◆ **Quoted passage**

AVNET's iotconnect.io cloud platform is an online service that you can use to send data to, and then show it on a dashboard. In this blog series I'm learning how to talk to it with Node-RED.

In this post: authentication with a CA generated certificate.

image

Refer to this post for the correct ACK handling.

This is a better step forward in the safety than the previous post, where we let the IoTConnect portal generate a self signed certificate. If you have proper key and certificate management processes, this is production class security.

 

This post has useful information about certificates. What is a Certification Authority Root certificate? How to generate it. How to generate client certificates. Building a chain of trust.

This is a practical implementation of a methodology that's used a lot. You can see it in operation here. And test it yourself at no cost.

 

 

What is a certification authority (CA)?

It's an organisation that can generate certificates. All certificates generated by that body can be traced back to it, and are validated by the CA's certificate.

In this article, you are the certification authority for your own certificates. You will generate the certificates and keys for your IoT devices.

Microsoft has a good explanation for using X.509 certificates in an IoT setting.

 

 

Create Root CA and Prove that You Control It

 

Like most "non-browser" solutions these days  that support certificate authorisation, you can be your own certification authority on IoTConnect.io.

The only requirement is that the server you are talking to recognises your root certificate as a Certification Authority (CA).

And you have to prove that. You will have to show IotConnect that you are the owner of the root certificate and its private key.

 

You can also use certificates you purchase for from a known certification authority. It does not add security, it adds trust.

In this case, it's you trusting yourself, so the value of using an external certification authority is not that big.

The story is different in other types of scenarios, where others have to trust you. In that case a certificate from one of the settled providers is an asset.

 

 

Generate the root CA certificate

 

This can be done on any device that has openSSL installed.

There is other software that can do this too. If you use another certification generator, post a blog with instructions for it.

 

mkdir ~/.iotconnect
cd ~/.iotconnect
mkdir .CA
cd .CA
openssl genrsa -des3 -out CA.key 2048
openssl req -x509 -new -nodes -key CA.key -sha256 -days 1825 -out CA.pem

 

I entered these attributes. None of them play a role in the certification chain. They are for identification:

 

Country Name (2 letter code) [AU]:BE
State or Province Name (full name) [Some-State]:Brussels Capital District
Locality Name (eg, city) []:Schaarbeek
Organization Name (eg, company) [Internet Widgits Pty Ltd]:e14 review with certificates
Organizational Unit Name (eg, section) []:
Common Name (e.g. server FQDN or YOUR name) []:e14 review with certificates
Email Address []:smartedge.element14@gmail.com

 

You need to provide a password. Take care to remember it. You 'll need it every time you generate certificates from this Certification Authority Root Certificate.

It's good practice to not share the password, nor the private keys generated in the activity here. Or in any activity you do with certificates. Make a habit of that.

Later in the process, whenever the command line asks to provide pass phrase for CA.key, this is the password you need to provide.

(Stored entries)
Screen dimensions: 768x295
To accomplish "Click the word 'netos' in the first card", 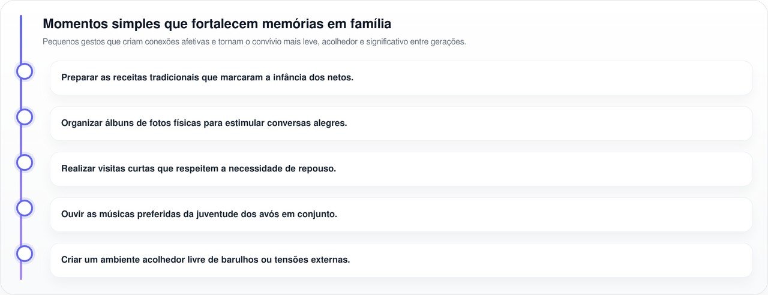I will tap(340, 78).
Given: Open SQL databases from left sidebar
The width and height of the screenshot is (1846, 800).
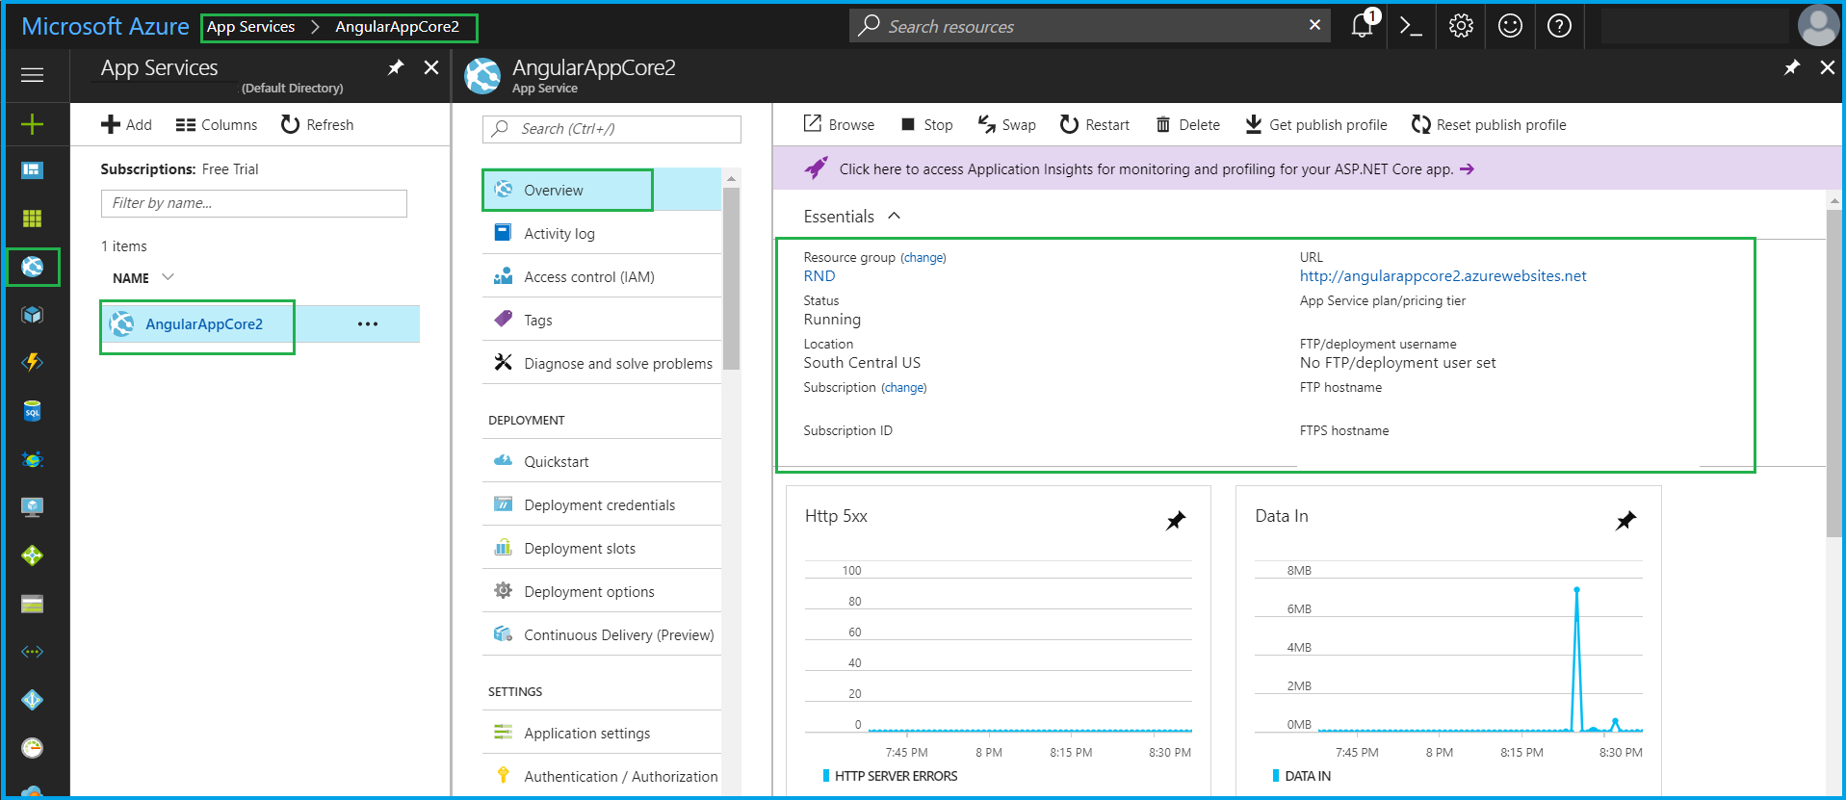Looking at the screenshot, I should (33, 411).

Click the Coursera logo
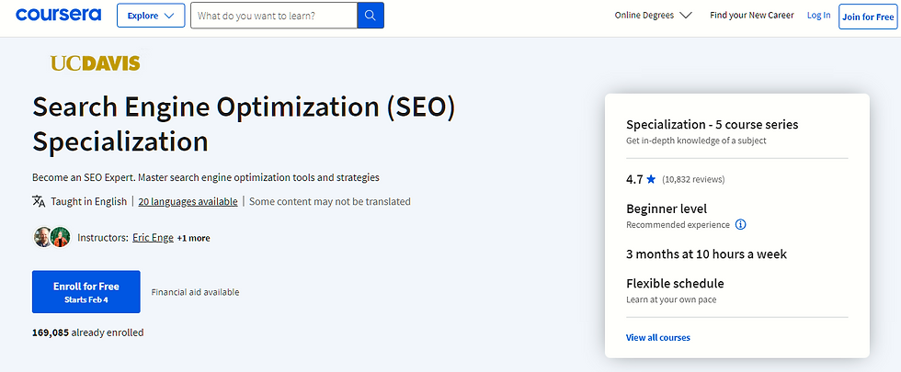[61, 15]
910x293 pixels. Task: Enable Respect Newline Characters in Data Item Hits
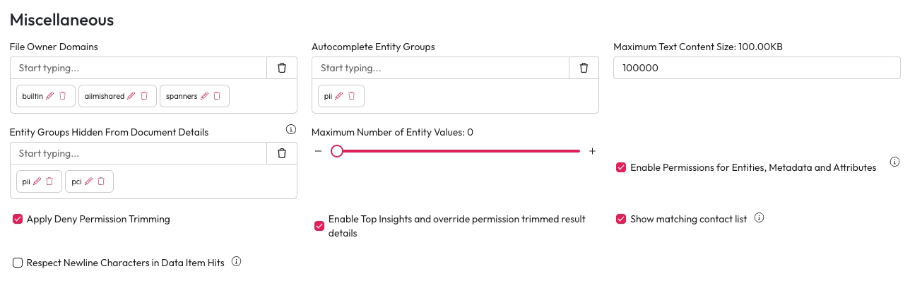point(18,263)
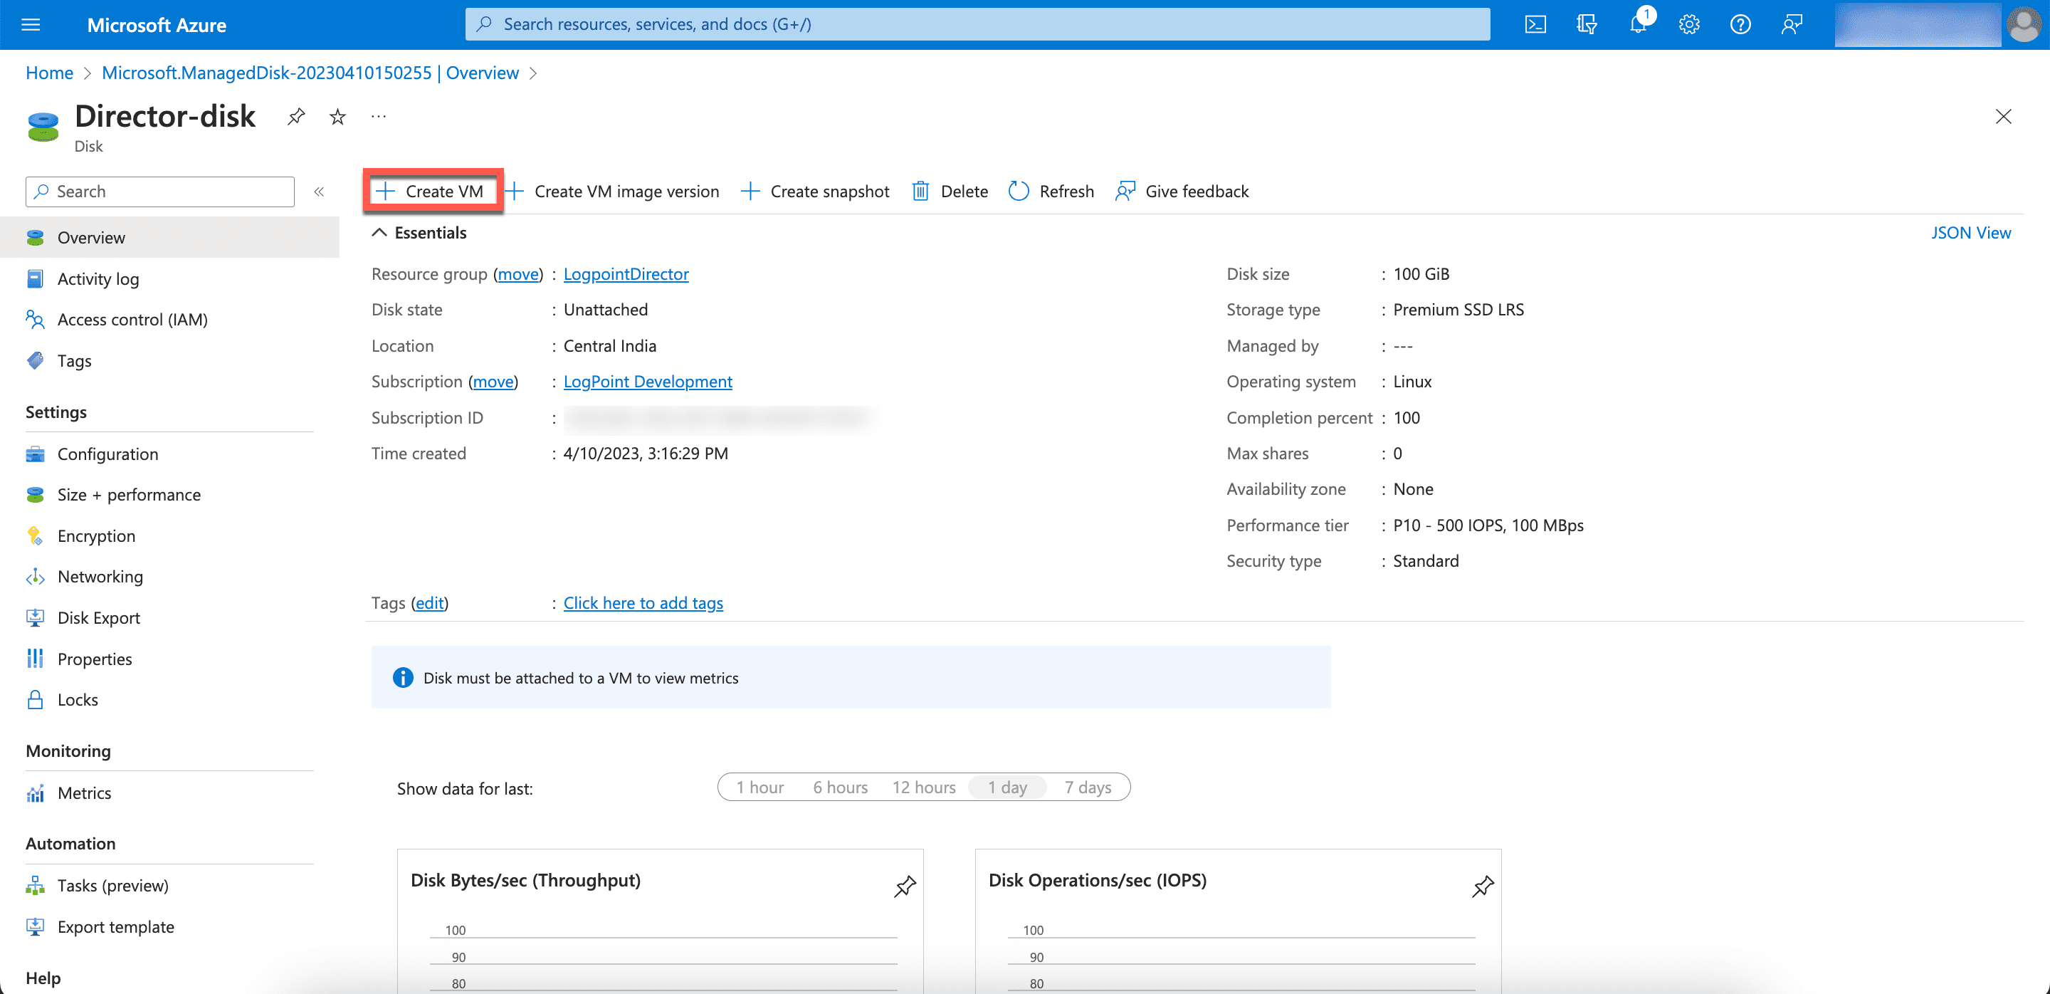
Task: Select the 7 days time range
Action: coord(1088,787)
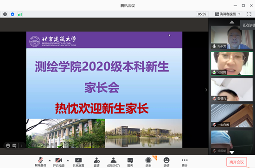This screenshot has width=255, height=168.
Task: Open the 邀请 invite icon
Action: click(x=96, y=162)

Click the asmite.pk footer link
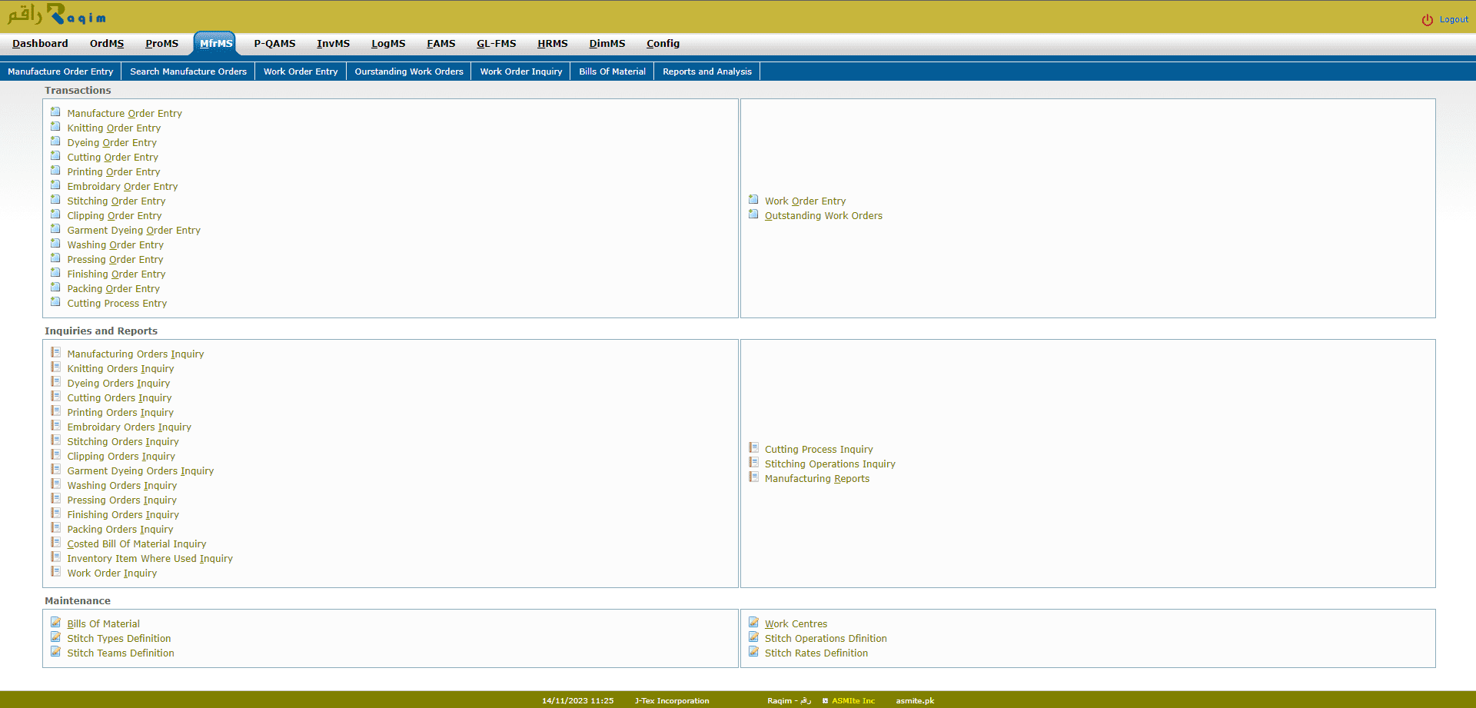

◆ **Objectives**
- 1) Answer these questions about the certificate post, one line each:
(a) For how many days is the root certificate made valid by the openssl req command?
(b) What key size does the openssl genrsa command use?
(c) According to the post, what does buying a certificate from a known certification authority add?
- 2) Please decide whether each statement agrees with the certificate post, answering yes or no and quoting the words that settle it:
(a) The attributes entered when creating the root certificate play a role in the certification chain.
(b) In the previous post, the IoTConnect portal generated a self signed certificate.
(c) The root CA certificate can only be generated inside the IoTConnect portal.

◆ **Completed exercise**
- 1)
(a) 1825 days
(b) 2048
(c) It adds trust, not security.

- 2)
(a) No: "None of them play a role in the certification chain. They are for identification"
(b) Yes: "the previous post, where we let the IoTConnect portal generate a self signed certificate"
(c) No: "This can be done on any device that has openSSL installed."